You get not just one “amuse” but two. Our first was a tasty minimound of cold smoked-salmon rillettes wearing a top knot of citrus crème fraîche. A few minutes later came a small gougère, a light pastry shell bursting with a warm splash of mild melted cheese, perhaps loosened by crème fraîche or butter. The rather chilly waiter told us to eat it all in one bite. I disobeyed, enjoying it slowly in four well-savored bites. (It’s just gougère, after all, a standard French treat — not some high-tech gastro-experiment that might really require following the server’s orders.)

The menu is brief: four dishes each for first appetizer, second appetizer, entrée, and dessert. You can order three courses for $85 (plus small surcharges for some dishes, such as baby scallops) or four for $98. There are also chef’s tastings offering seven ($140) or ten ($225) courses for the whole table.
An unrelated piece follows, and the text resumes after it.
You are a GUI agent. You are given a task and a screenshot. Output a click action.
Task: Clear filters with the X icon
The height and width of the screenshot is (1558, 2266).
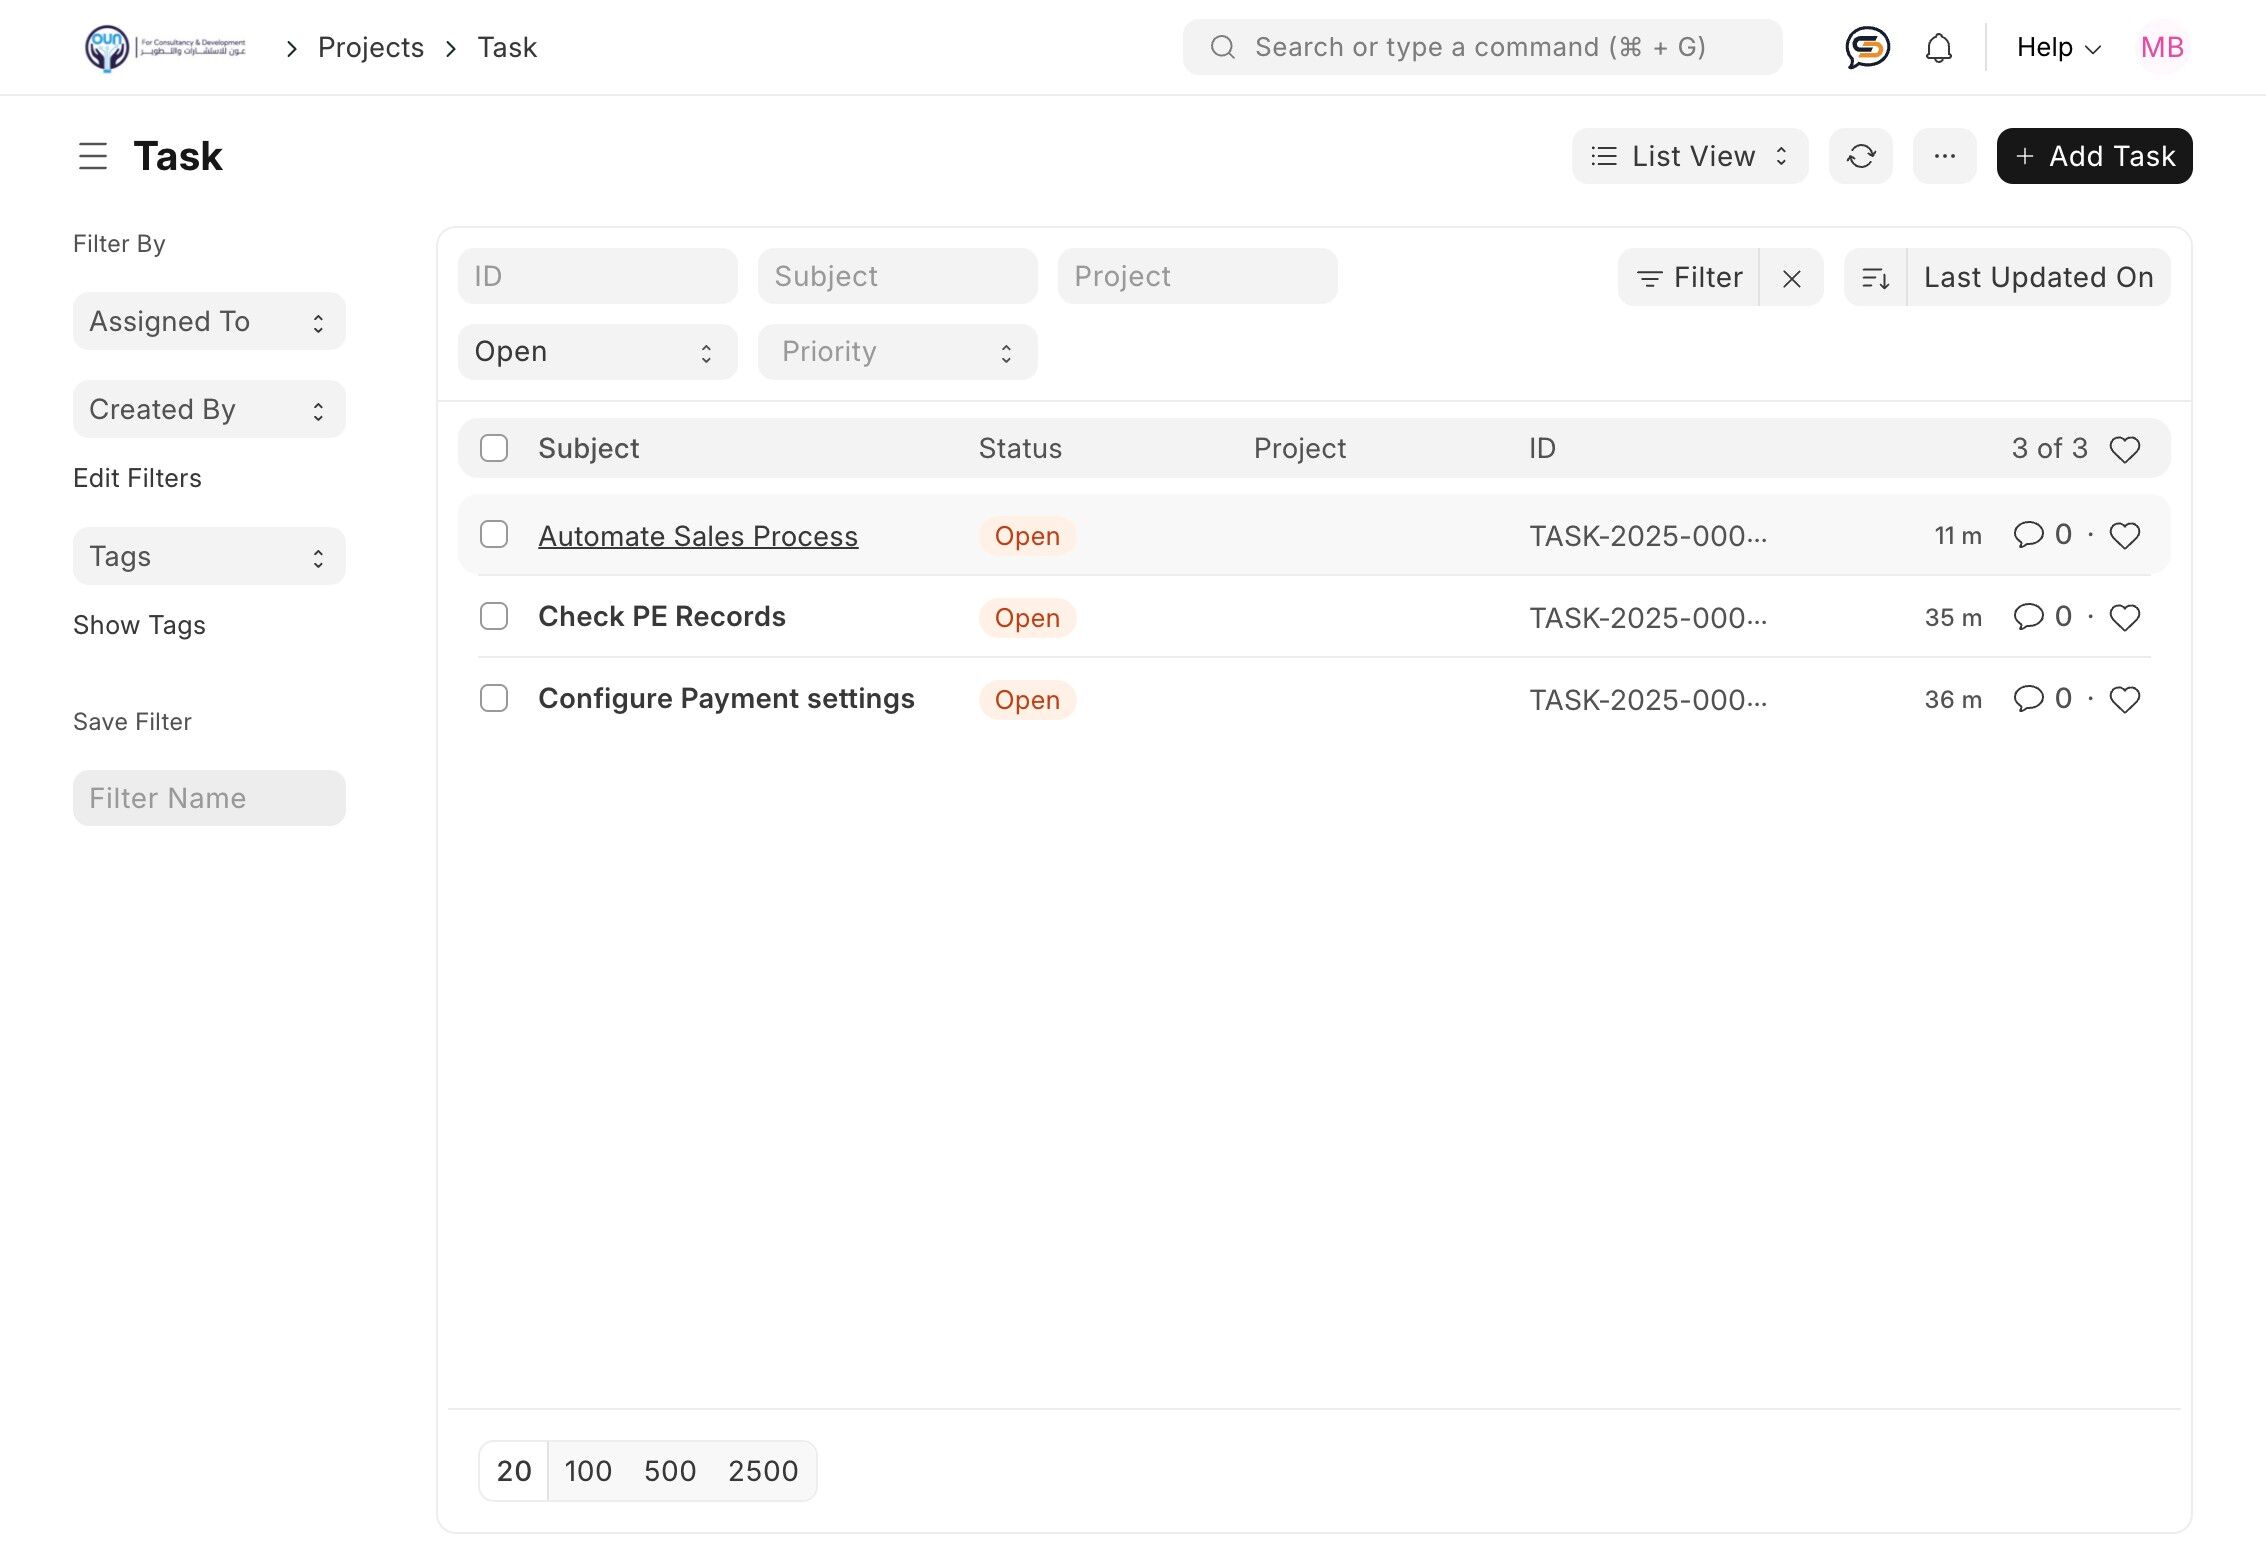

Both our first-course appetizers were ethereal, amazing, topped with “foams” as though to emphasize their airiness. Calamari “Grillé” (slices of squid bodies, no tentacles) was the best squid either Sam or I had ever tasted, astonishing us with their velvety tenderness. It was hard to believe they’d been grilled, since they were barely cooked. They were paired with lush black agnolotti colored with squid ink and filled with a deliciously salty purée of kalamata-style black olives and, perhaps, butter, with a few odd (very odd!) shreds of raw lettuce afloat in the engaging soi-disant “bouillabaisse” sauce — which is pinkish, salty, a little tart, and thickened with beurre monté, slowly beaten-in butter. It bears no clear resemblance to bouillabaisse fish-broth, except in the color and some distant connection with fish.

Foamier yet was the sauce crowning a quartet of baby sea scallops cooked to a barely done, melt-in-the-mouth stage, each one topped with a small green “tile,” apparently a baby spinach leaf that may have undergone some kitchen magic to create its unusual semifirm texture. Under that, two scallops bore a sprinkle of tiny black caviar; the other pair offered a trace of some sexy golden cream, totally mysterious. In the center-bottom of the plate was a thin layer of smooth, buttery spinach puree of a dark-jade color, surrounded by pale foam — presumably based on miso, because that’s what the menu says, but it neither looks nor tastes like the assertive Japanese soup.

So these are why Wild Bill wins all those awards. They’re among the very best dishes you’ll find in San Diego or probably anywhere else. But you get no sopping-bread to enjoy the last drops of the sauces. Instead, you’re served a crisp lemon-Parmesan bread stick (one per person). You do get a tablespoon — without which I might well have reverted to my time in South Asia and used my fingers to wipe out the bowls!